The interactive visualization below shows the heart of the trick: how four multiplication blocks collapse into three.

Toom-Cook: Generalizing Karatsuba via Polynomial Interpolation

From Digits to Polynomials

Karatsuba showed that splitting a number in two and exploiting an algebraic identity could reduce four half-size multiplications to three. A natural question follows: what happens if we split into three pieces?

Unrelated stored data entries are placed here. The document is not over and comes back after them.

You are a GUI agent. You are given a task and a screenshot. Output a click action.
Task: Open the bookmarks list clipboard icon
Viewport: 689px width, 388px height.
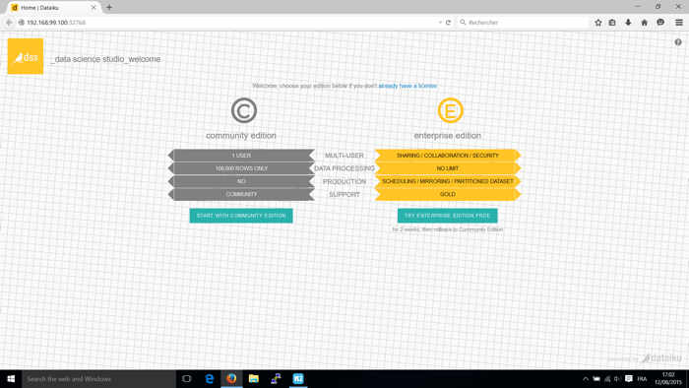coord(612,23)
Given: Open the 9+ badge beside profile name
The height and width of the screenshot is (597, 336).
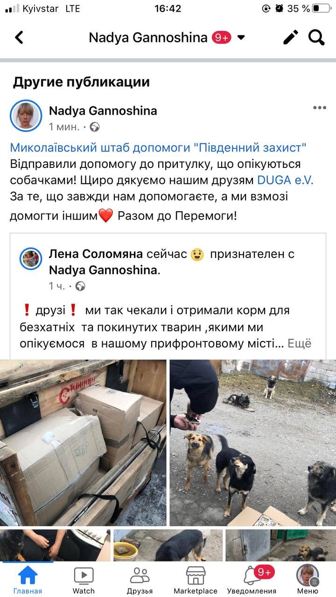Looking at the screenshot, I should [x=222, y=38].
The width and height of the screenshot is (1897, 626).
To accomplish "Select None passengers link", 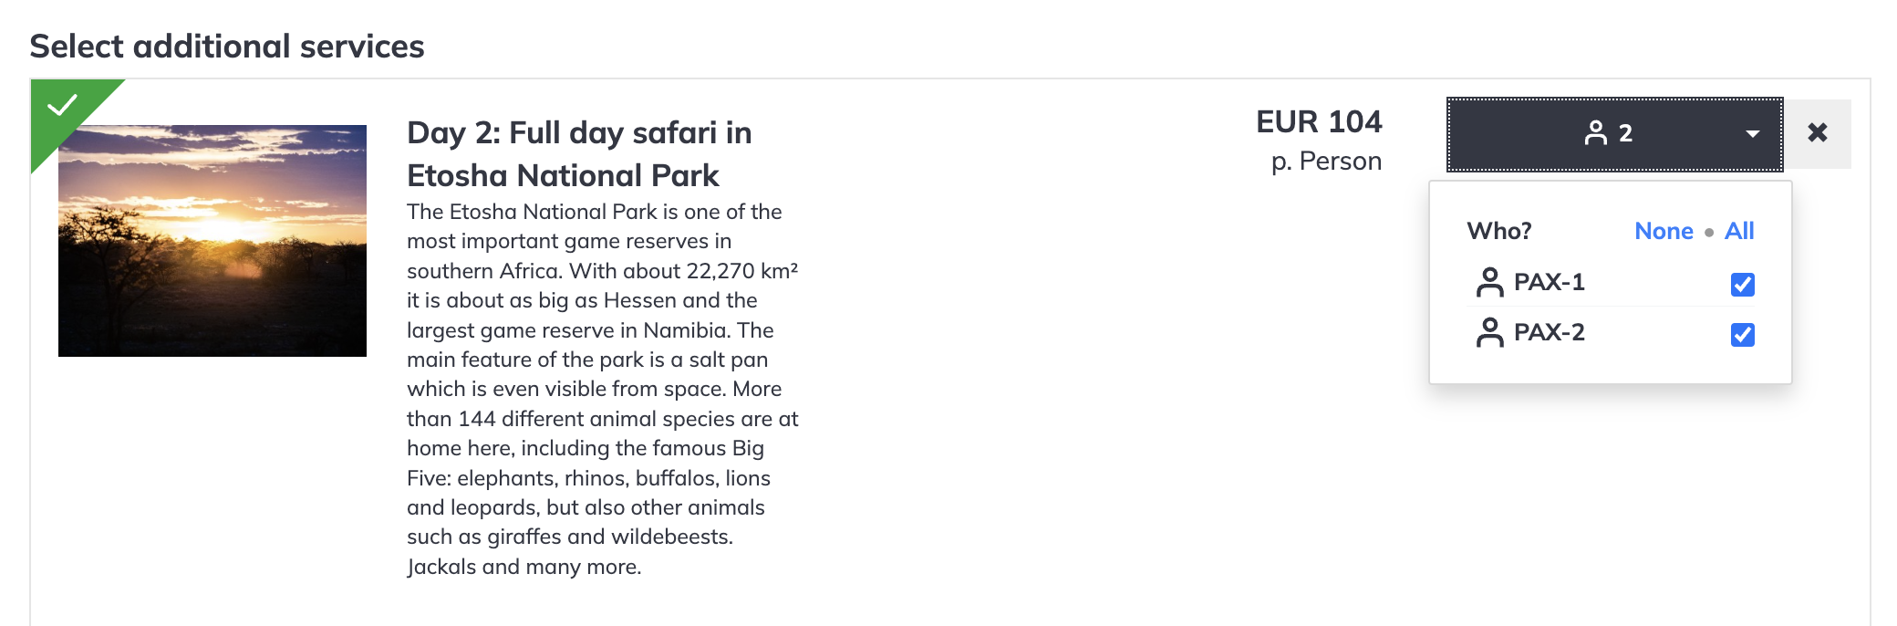I will tap(1664, 231).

Or $k$? This is exactly the generalization that Andrei Toom (1963) and Stephen Cook (1966) independently formalized. The resulting family of algorithms – collectively known as Toom-Cook or Toom-$k$ – systematically trades more additions and scalar operations for fewer recursive multiplications, pushing the exponent ever closer to 1.

The key conceptual shift is to stop viewing integers as flat strings of digits and instead view them as polynomials. If we partition an $n$-digit number into $k$ blocks of roughly $m = \lceil n/k \rceil$ digits each, writing $B = 10^m$ (or $2^m$ in binary), then:

\[x = a_{k-1} B^{k-1} + a_{k-2} B^{k-2} + \cdots + a_1 B + a_0\]

This is simply the number $x$ evaluated at the point $z = B$ of the polynomial:

\[P_x(z) = a_{k-1} z^{k-1} + a_{k-2} z^{k-2} + \cdots + a_1 z + a_0\]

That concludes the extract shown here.